These examples (and others might be adduced) serve to show that Milton's ear was too busy about the larger interests of his measures to be always careful of the lesser. He was a strategist rather than a drill-sergeant in verse, capable, beyond any other English poet, of putting great masses through the most complicated evolutions without clash or confusion, but he was not curious that every foot should be at the same angle. In reading "Paradise Lost" one has a feeling of vastness. You float under an illimitable sky, brimmed with sunshine or hung with constellations; the abysses of space are about you; you hear the cadenced surges of an unseen ocean; thunders mutter round the horizon; and if the scene change, it is with an elemental movement like the shifting of mighty winds. His imagination seldom condenses, like Shakespeare's, in the kindling flash of a single epithet, but loves better to diffuse itself. Witness his descriptions, wherein he seems to circle like an eagle bathing in the blue streams of air, controlling with his eye broad sweeps of champaign or of sea, and rarely fulmining in the sudden swoop of intenser expression. He was fonder of the vague, perhaps I should rather say the indefinite, where more is meant than meets the ear, than any other of our poets. He loved epithets (like old and far) that suggest great reaches, whether of space or time. This bias shows itself already in his earlier poems, as where he hears
"The far off curfew sound
Over some widewatered shore,"
or where he fancies the shores[372] and sounding seas washing Lycidas far away; but it reaches its climax in the "Paradise Lost." He produces his effects by dilating our imaginations with an impalpable hint rather than by concentrating them upon too precise particulars. Thus in a famous comparison of his, the fleet has no definite port, but plies stemming nightly toward the pole in a wide ocean of conjecture. He generalizes always instead of specifying,—the true secret of the ideal treatment in which he is without peer, and, though everywhere grandiose, he is never turgid. Tasso begins finely with
"Chiama gli abitator dell' ombre eterne
II rauco suon della tartarea tromba;
Treman le spaziose atre caverne,
E l'aer cieco a quel rumor rimbomba,"
but soon spoils all by condescending to definite comparisons with thunder and intestinal convulsions of the earth; in other words, he is unwary enough to give us a standard of measurement, and the moment you furnish Imagination with a yardstick she abdicates in favor of her statistical poor-relation Commonplace. Milton, with this passage in his memory, is too wise to hamper himself with any statement for which he can be brought to book, but wraps himself in a mist of looming indefiniteness;
"He called so loud that all the hollow deep
Of hell resounded,"
thus amplifying more nobly by abstention from his usual method of prolonged evolution. No caverns, however spacious, will serve his turn, because they have limits. He could practise this self-denial when his artistic sense found it needful, whether for variety of verse or for the greater intensity of effect to be gained by abruptness.

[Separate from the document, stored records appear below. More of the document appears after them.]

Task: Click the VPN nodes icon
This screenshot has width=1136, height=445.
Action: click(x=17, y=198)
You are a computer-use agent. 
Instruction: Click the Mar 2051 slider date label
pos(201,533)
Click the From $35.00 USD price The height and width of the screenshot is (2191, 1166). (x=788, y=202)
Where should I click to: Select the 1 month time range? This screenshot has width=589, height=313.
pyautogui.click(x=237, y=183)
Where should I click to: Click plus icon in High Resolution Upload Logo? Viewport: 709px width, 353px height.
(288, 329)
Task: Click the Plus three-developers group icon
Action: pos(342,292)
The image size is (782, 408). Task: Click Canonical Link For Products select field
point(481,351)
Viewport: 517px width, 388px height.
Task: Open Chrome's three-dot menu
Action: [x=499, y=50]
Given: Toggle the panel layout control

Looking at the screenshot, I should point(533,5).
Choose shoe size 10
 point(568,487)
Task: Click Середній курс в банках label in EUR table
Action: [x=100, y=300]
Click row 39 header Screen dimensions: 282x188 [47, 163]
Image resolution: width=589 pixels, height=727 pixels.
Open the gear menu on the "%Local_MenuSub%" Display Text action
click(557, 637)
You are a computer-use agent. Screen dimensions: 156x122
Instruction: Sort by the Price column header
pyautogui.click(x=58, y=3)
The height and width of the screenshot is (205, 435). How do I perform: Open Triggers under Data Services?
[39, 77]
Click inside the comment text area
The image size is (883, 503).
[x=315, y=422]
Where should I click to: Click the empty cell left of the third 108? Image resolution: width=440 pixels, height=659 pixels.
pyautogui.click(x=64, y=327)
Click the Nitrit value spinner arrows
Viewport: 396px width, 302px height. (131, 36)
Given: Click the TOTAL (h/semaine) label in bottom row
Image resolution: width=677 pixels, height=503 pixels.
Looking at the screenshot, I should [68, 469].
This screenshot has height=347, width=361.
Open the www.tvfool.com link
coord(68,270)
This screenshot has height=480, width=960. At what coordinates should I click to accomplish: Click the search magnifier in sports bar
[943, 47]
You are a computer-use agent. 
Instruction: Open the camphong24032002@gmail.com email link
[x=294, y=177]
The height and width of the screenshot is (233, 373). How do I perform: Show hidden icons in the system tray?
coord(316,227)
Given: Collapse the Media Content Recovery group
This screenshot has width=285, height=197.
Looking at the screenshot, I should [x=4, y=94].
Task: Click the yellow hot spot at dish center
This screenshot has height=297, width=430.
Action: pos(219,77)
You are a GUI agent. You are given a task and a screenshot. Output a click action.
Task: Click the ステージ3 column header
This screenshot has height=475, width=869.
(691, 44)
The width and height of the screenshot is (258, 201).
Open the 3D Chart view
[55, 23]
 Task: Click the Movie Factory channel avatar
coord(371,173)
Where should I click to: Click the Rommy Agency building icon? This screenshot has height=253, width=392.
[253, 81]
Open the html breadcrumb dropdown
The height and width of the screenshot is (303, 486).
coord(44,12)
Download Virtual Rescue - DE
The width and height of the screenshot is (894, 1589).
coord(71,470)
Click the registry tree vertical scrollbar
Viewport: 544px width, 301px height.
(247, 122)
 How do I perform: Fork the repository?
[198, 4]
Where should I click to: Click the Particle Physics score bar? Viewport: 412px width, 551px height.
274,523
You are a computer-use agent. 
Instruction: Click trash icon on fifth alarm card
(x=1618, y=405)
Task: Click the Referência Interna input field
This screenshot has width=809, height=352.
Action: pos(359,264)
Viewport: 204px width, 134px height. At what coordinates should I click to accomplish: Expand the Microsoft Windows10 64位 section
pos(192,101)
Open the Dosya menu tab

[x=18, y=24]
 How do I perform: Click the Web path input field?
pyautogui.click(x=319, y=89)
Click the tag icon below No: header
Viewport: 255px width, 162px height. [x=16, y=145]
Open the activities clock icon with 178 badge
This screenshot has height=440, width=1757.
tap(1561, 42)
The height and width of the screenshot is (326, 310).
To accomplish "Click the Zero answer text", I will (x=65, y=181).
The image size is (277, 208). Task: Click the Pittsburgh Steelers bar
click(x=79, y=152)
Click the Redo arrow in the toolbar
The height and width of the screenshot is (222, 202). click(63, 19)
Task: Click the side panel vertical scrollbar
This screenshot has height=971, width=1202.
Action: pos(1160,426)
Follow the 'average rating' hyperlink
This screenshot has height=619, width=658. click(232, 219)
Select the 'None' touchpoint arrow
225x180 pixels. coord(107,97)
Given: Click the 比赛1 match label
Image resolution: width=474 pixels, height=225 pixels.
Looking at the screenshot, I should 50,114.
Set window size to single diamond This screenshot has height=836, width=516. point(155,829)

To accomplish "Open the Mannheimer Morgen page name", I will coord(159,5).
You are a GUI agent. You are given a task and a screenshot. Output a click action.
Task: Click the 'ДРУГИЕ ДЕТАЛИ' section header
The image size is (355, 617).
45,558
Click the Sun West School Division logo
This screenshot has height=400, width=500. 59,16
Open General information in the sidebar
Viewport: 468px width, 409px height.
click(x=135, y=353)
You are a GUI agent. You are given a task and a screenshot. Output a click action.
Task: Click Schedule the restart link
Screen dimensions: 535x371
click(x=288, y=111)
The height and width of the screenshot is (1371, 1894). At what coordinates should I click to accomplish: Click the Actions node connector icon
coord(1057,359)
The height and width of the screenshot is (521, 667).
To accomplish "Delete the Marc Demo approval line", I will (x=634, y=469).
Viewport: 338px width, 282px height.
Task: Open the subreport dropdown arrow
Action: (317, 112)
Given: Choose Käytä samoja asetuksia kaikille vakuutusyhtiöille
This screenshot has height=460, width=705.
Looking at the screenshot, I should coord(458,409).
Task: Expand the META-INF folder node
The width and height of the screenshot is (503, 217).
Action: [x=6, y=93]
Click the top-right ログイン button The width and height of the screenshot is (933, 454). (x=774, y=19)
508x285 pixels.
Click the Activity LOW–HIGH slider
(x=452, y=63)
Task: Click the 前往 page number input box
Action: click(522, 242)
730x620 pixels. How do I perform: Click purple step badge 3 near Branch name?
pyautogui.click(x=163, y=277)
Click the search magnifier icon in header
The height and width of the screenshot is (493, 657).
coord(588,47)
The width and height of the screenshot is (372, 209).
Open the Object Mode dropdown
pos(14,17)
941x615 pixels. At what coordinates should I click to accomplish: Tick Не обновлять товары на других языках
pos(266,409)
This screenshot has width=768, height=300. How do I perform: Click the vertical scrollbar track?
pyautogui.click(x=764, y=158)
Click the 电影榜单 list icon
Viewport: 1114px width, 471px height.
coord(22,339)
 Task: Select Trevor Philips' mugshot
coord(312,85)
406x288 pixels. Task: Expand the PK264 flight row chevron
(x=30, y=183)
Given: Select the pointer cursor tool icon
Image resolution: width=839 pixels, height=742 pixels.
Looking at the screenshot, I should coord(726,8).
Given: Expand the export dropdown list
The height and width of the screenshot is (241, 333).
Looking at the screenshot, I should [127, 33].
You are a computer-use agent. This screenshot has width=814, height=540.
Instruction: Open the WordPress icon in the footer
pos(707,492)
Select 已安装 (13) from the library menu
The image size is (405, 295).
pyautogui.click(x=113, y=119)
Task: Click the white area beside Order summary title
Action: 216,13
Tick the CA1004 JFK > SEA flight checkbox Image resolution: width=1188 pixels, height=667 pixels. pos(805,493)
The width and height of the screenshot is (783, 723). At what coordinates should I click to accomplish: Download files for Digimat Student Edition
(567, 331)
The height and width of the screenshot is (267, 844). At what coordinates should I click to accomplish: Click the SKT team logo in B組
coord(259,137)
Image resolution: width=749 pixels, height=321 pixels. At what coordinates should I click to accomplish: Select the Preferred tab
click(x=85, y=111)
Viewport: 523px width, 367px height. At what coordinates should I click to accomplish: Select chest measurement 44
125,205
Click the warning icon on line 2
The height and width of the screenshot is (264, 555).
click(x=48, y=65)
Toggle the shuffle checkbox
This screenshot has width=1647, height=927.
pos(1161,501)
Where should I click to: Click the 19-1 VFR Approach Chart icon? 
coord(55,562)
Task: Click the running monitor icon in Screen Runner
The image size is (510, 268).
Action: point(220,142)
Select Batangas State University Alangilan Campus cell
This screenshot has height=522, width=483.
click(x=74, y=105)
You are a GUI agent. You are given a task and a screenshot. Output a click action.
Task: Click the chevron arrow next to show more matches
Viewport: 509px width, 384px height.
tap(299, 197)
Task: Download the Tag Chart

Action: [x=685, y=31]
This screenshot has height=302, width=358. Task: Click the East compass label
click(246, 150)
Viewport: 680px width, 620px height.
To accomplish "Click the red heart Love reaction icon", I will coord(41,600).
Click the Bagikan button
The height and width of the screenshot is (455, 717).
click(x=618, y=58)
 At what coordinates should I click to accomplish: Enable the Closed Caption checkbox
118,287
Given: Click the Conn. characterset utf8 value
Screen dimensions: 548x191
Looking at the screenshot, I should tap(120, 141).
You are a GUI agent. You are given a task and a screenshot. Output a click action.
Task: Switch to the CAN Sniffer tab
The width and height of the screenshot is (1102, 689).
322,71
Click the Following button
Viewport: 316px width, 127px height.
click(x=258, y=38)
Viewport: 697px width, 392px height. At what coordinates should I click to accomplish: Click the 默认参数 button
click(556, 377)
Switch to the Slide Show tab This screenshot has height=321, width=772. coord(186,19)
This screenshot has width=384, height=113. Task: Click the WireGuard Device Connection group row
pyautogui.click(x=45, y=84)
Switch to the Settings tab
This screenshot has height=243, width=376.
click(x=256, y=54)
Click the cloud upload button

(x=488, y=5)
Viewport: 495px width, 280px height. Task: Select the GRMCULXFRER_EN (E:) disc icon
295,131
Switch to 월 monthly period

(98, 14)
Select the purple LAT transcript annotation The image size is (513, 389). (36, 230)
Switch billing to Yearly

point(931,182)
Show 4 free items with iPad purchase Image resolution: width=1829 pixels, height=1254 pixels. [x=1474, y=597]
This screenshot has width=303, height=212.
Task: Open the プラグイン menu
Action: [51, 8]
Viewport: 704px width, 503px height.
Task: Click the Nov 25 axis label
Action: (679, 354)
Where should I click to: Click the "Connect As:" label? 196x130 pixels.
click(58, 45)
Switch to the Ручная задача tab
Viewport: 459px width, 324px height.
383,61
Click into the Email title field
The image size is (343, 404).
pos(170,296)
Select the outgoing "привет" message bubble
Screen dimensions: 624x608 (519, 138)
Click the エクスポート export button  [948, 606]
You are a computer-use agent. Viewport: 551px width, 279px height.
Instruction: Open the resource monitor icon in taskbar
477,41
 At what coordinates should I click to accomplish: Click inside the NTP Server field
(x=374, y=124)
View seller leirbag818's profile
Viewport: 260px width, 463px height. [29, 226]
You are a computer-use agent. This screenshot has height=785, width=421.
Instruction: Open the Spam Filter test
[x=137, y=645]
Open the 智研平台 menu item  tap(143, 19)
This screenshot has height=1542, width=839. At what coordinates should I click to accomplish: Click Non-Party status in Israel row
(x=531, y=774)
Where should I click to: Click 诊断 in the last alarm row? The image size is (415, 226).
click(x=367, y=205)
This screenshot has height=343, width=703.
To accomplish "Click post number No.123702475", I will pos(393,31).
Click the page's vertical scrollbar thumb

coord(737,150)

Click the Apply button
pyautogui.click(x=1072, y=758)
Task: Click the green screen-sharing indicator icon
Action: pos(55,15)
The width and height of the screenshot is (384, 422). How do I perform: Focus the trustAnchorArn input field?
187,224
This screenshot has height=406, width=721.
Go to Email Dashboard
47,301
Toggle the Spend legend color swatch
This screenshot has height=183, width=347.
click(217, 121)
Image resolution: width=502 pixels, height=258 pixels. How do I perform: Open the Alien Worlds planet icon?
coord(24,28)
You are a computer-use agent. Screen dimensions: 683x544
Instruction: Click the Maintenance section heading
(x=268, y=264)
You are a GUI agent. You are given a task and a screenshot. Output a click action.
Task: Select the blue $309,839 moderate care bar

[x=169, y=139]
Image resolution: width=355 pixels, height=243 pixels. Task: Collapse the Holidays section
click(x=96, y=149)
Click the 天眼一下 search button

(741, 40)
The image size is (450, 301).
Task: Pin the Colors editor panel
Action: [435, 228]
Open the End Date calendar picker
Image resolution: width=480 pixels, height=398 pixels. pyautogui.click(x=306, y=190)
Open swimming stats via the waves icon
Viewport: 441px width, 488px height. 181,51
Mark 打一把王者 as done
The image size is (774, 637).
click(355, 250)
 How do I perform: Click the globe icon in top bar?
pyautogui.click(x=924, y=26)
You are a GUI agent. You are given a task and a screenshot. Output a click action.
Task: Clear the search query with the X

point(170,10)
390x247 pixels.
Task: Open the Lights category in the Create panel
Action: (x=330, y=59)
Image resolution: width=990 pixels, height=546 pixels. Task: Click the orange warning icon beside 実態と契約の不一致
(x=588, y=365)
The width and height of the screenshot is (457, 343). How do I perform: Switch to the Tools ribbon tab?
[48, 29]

His more elaborate passages have the multitudinous roll of thunder, dying away to gather a sullen force again from its own reverberations, but he knew that the attention is recalled and arrested by those claps that stop short without echo and leave us listening. There are no such vistas and avenues of verse as his. In reading the "Paradise Lost" one has a feeling of spaciousness such as no other poet gives. Milton's respect for himself and for his own mind and its movements rises wellnigh to veneration. He prepares the way for his thought and spreads on the ground before the sacred feet of his verse tapestries inwoven with figures of mythology and romance. There is no such unfailing dignity as his. Observe at what a reverent distance he begins when he is about to speak of himself, as at the beginning of the Third Book and the Seventh. His sustained strength is especially felt in his beginnings. He seems always to start full-sail; the wind and tide always serve; there is never any fluttering of the canvas In this he offers a striking contrast with Wordsworth, who has to go through with a great deal of yo-heave-ohing before he gets under way. And though, in the didactic parts of "Paradise Lost," the wind dies away sometimes, there is a long swell that will not let us forget it, and ever and anon some eminent verse lifts its long ridge above its tamer peers heaped with stormy memories. And the poem never becomes incoherent; we feel all through it, as in the symphonies of Beethoven, a great controlling reason in whose safe-conduct we trust implicitly.
Mr. Masson's discussions of Milton's English are, it seems to me, for the most part unsatisfactory He occupies some ten pages, for example, with a history of the genitival form its, which adds nothing to our previous knowledge on the subject and which has no relation to Milton except for its bearing on the authorship of some verses attributed to him against the most overwhelming internal evidence to the contrary. Mr. Masson is altogether too resolute to find traces of what he calls oddly enough "recollectiveness of Latin constructions" in Milton, and scents them sometimes in what would seem to the uninstructed reader very idiomatic English. More than once, at least, he has fancied them by misunderstanding the passage in which they seem to occur. Thus, in "Paradise Lost," XI. 520, 521,
"Therefore so abject is their punishment,
Disfiguring not God's likeness but their own,"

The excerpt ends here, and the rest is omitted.